Pour mémoire, Areva a essuyé une perte de près de 5 milliards d’euros en 2014, due à des dépréciations d’actifs, aux surcoûts de ses chantiers EPR et à un marché mondial moins porteur que prévu. Le groupe, qui vise un milliard d’euros d’économies d’ici 2017, avait déjà annoncé une baisse des ses investissements ainsi que la suppression de 1500 postes en Allemagne. Les syndicats redoutaient un plan similaire en France, où le groupe emploie environ 27 000 salariés. Le chiffre annoncé ce jeudi – jusqu’à 4000 emplois supprimés – est supérieur à leurs estimations.
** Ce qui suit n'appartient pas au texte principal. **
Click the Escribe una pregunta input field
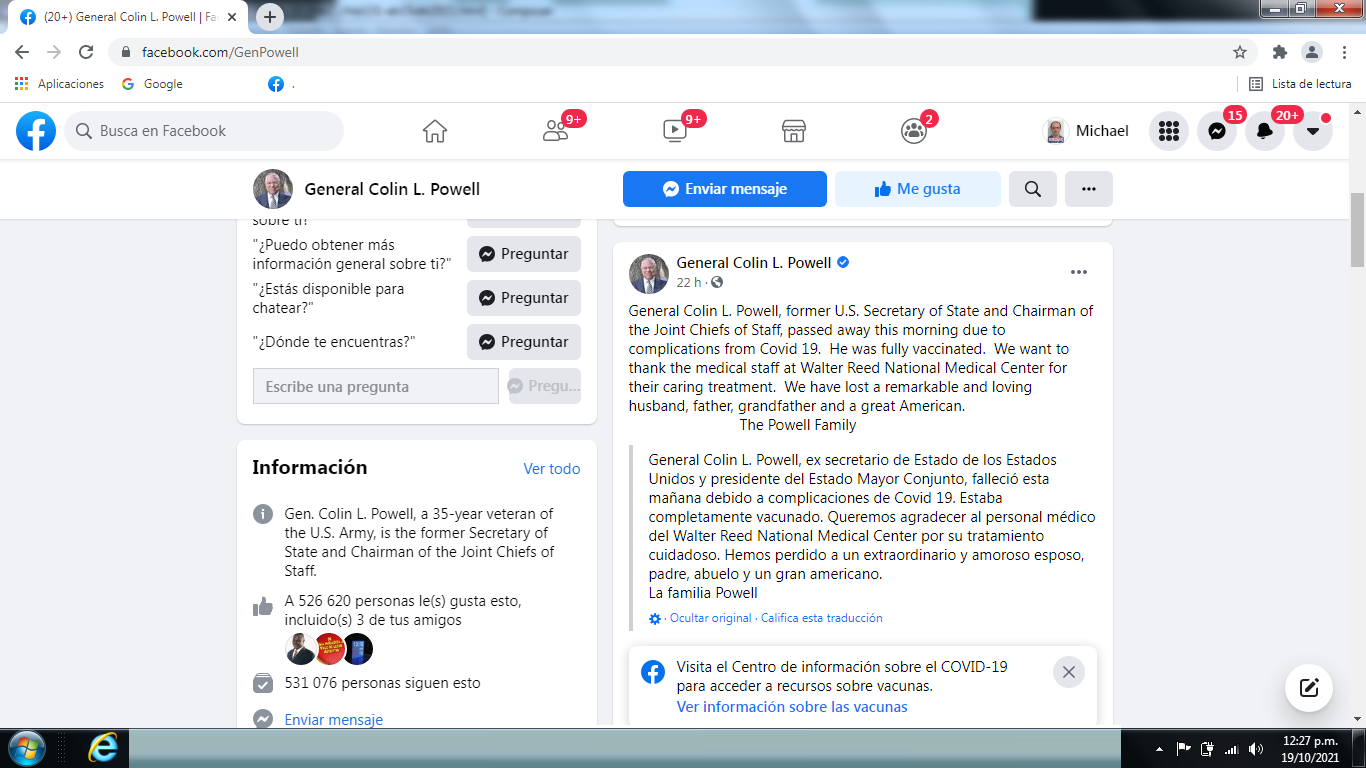This screenshot has height=770, width=1366. point(375,386)
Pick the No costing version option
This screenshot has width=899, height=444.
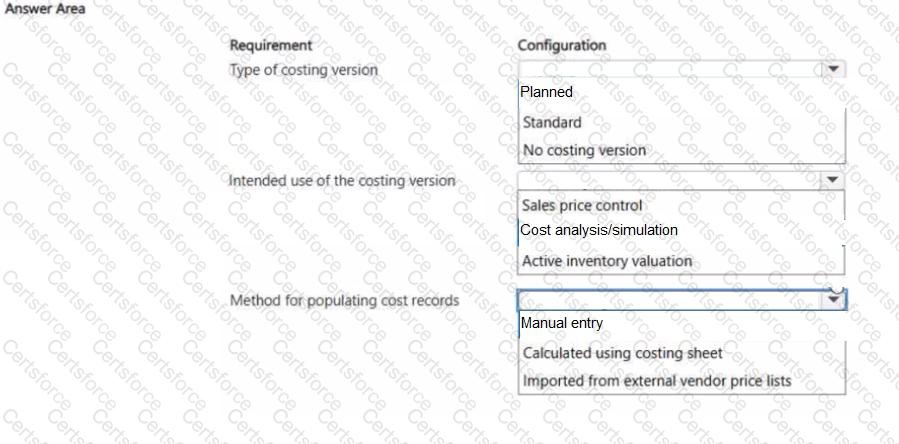tap(584, 150)
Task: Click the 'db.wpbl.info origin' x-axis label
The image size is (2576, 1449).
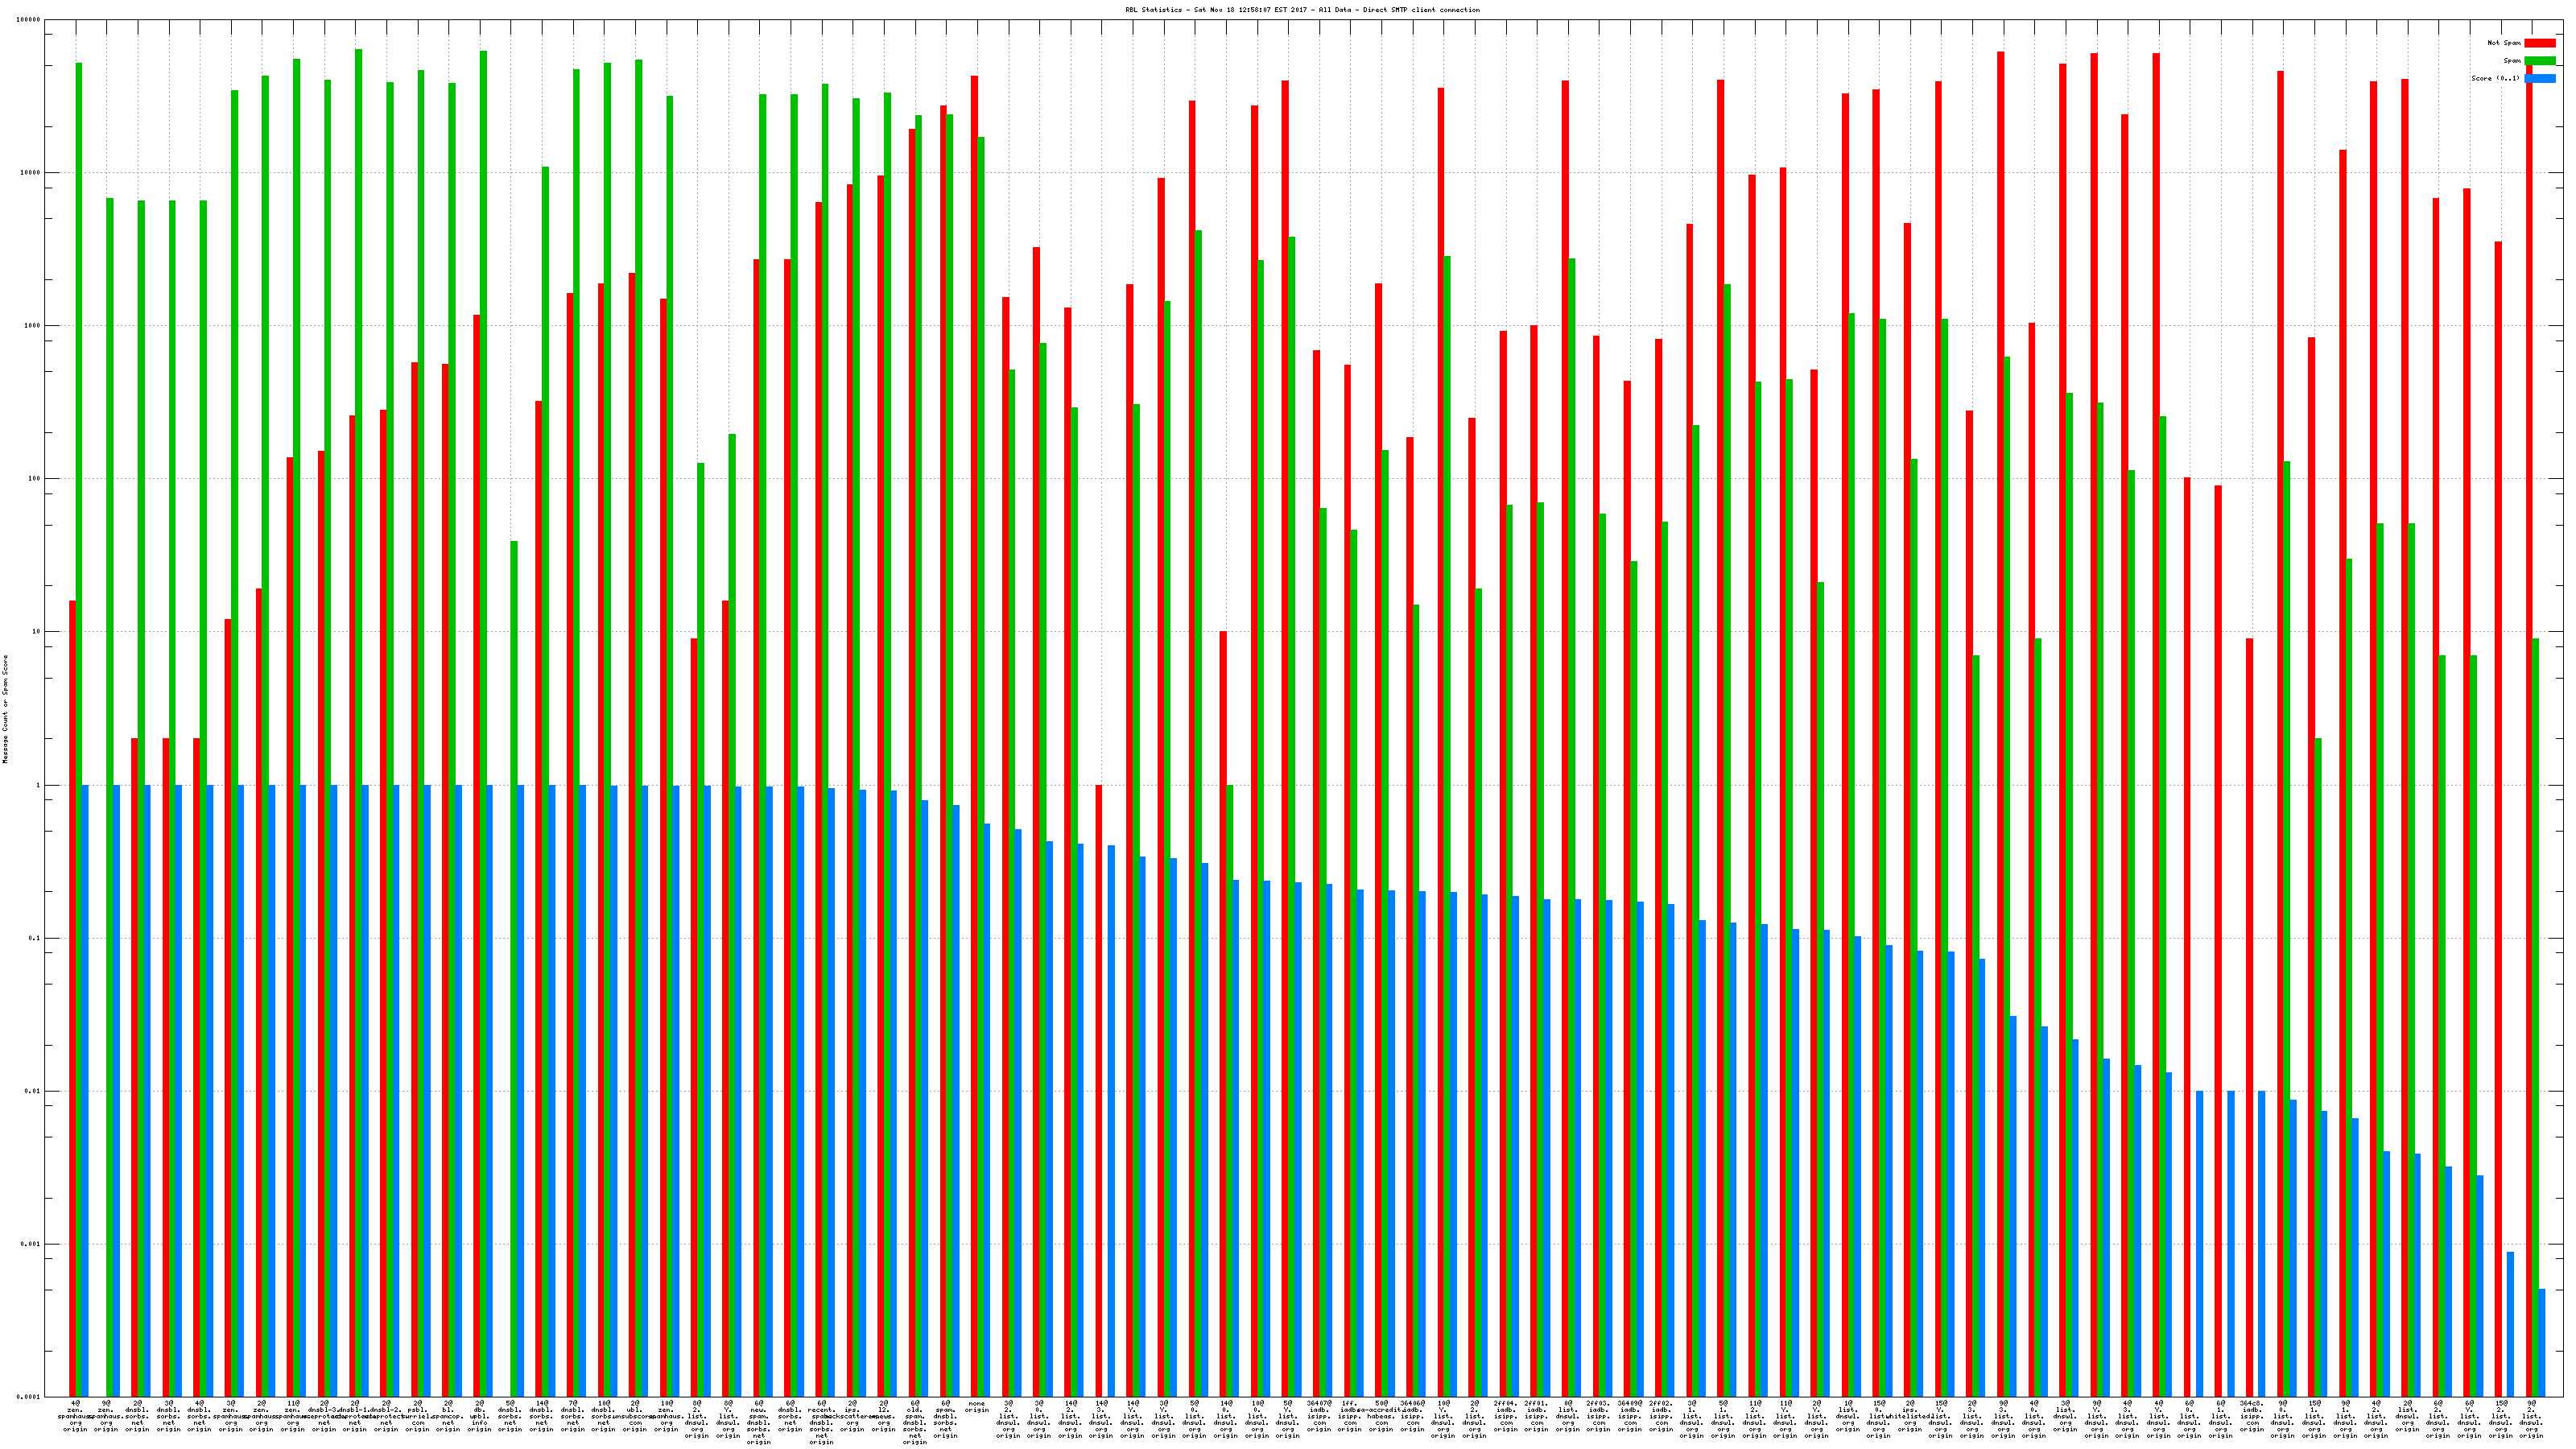Action: click(480, 1416)
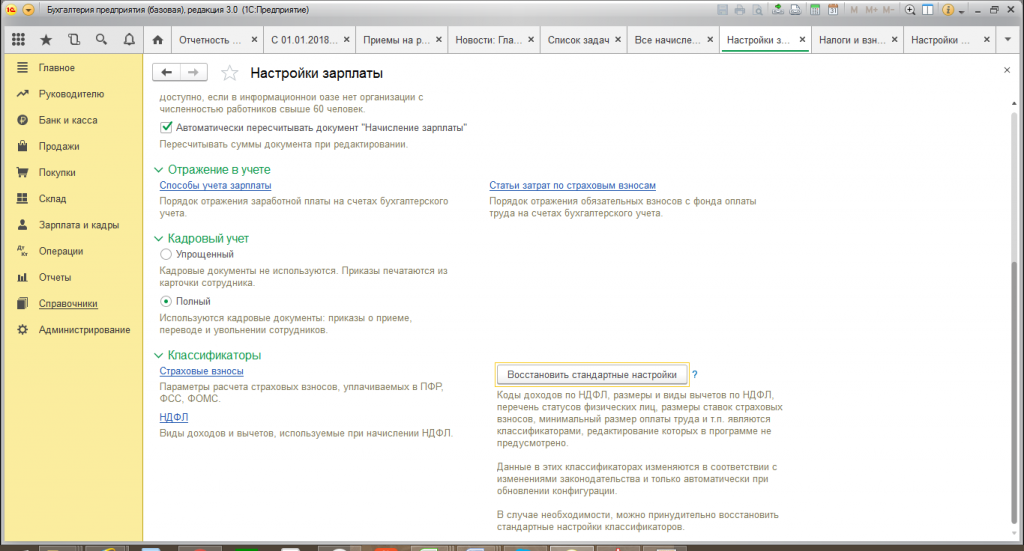
Task: Collapse the Кадровый учет section
Action: [x=158, y=239]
Si la direction affirme vouloir éviter tout départ contraint, cela semble difficile au vu de l’ampleur des mesures annoncées. Les discussions qui doivent se tenir en mai-juin s’annoncent tendues. « Areva doit engager sans attendre son plan de compétitivité. Quelles que soient les options qui seront retenues pour décliner la feuille de route stratégique et définir le plan de financement, il est urgent de prendre les mesures indispensables pour adapter les coûts de nos activités à la réalité de leurs marchés », a déclaré jeudi Philippe Knoche, Directeur général d’Areva. « L'effort sera plus important pour les fonctions support, corporate et siège » (c'est à dire des postes administratifs et autres fonctions centrales), afin de préserver les compétences du groupe dans les activités nucléaires », a précisé François Nogué.

Vers midi, le titre cède 2,9% sur un marché parisien en baisse de 1,5%.